At 18 months, he was diagnosed with autism. At the time, I thought he was over-diagnosed, and it took me some time to come to terms with the diagnosis. With his diagnosis came a multitude of services. Sebastian received 40 hours a week of ABA therapy and his therapist was able to bring him to speech, OT and PT every week. Sebastian was brought into a new program through the autism company we were with at the time. They wanted to have Sebastian in a regular daycare with a one-to-one ABA therapist. This was a great program and Sebastian was able to learn through being around typical kids all day.
It wasn’t until Sebastian started pre-school that I truly recognized and saw his autistic side. His teachers would say Sebastian would shut down in school. He always played by himself in the corner and they thought he was non-verbal for a period of time as he didn’t speak in class. In school, he is now well supported. He has a one-to-one daily, speech, OT, PT and individual or small group reading, writing and math. I decided to hold Sebastian back in kindergarten, thankfully as low and behold….covid!! I went back and forth with his teachers about putting him solely in a special needs class. I greatly thought it was best for Sebastian to learn from typical kids and thought putting him in the special needs class would hinder him. I spoke to many professionals from his school, and they all told me that Sebastian would be more comfortable in a smaller, more individualized class. So, in his repeat year of kindergarten, he started in the special needs classroom with all the same services. What a blessing this was for him. Sebastian thrives in that classroom. He’s helpful to all his classmates, loves to be a performer and they loves to be a performer and they can give him everything he needs to work at his own pace there. What a blessing.
Sebastian has bilateral foot deformities. His feet are completely opposite of one another. His left foot is grossly flat, and his right foot has a high arch and is turned inwards to a degree. He started wearing DAFO braces on his feet and ankles at age 3. He had surgery when he was 5 to try to correct his right foot from turning in. It was unsuccessful which ultimately led his doctor to suggest repeat genetic testing.

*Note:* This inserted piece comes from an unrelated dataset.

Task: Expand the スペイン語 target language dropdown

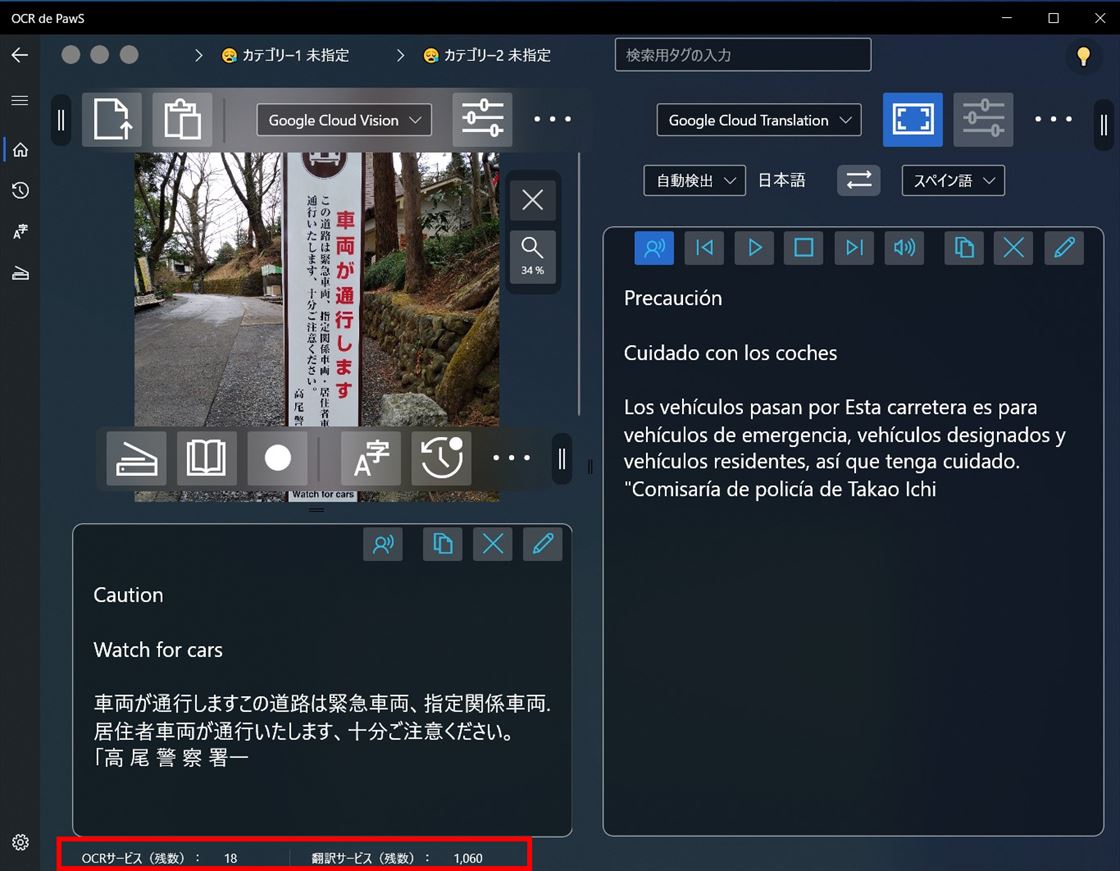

He no longer wears braces, as they didn’t seem to correct his right foot from turning in and often gave him painful blisters. His feet are two different sizes since his surgery. His right foot is 1 and a half sizes smaller than the left foot. He now wears a lift in his left shoe and nothing on the right. I now need to purchase 2 different sized shoes for him. In case you’re wondering, you can buy single
shoes from Zappos, though the selection is limited. Nordstrom has a split shoe program and that is how Sebastian got to have his very first pair of air Jordan’s!
Sebastian has always loved sports, football in particular. He obsessively watches football games, rewinds, and learns every step of the players, every word of the commentators and every cheer from the crowd. He can also throw a football far with accuracy and equally can catch most balls thrown to him. He is great at basketball, both shooting and dribbling. He is great with a soccer ball as well, despite his foot deformities. Sebastian struggles to understand the rules to the game making it challenging for him to play on a typical team. Thankfully in his young age of 8 where most kids are still learning sports, it has worked out for us at this time. I don’t think kids will have much tolerance for him not understanding the rules for much longer so we are enjoying keeping him on teams with typical kids for as long as we can. He is currently on his school basketball team which has boys from 1 st through 3 rd grade and this has been the best sport for him yet. We are also trying our luck with the special Olympics soon. We continue to try whatever we can to see where Sebastian fits in best. We got his diagnosis of Fox P1 syndrome shortly after he turned 8 in November of 2021 at the suggestion of his orthopedic doctor. We had a negative test when he was 2 years old. I honestly didn’t think much would come of it. I couldn’t have been more wrong. We got all the answers I never knew I needed. We are less than 2 months with this new diagnosis, and it’s challenged us to think outside of the box when it comes to his learning, frustrations, and meltdowns. He is the sweetest, most affectionate boy a mom could ask for and I’m thankful to have found this community of people to be on this journey with.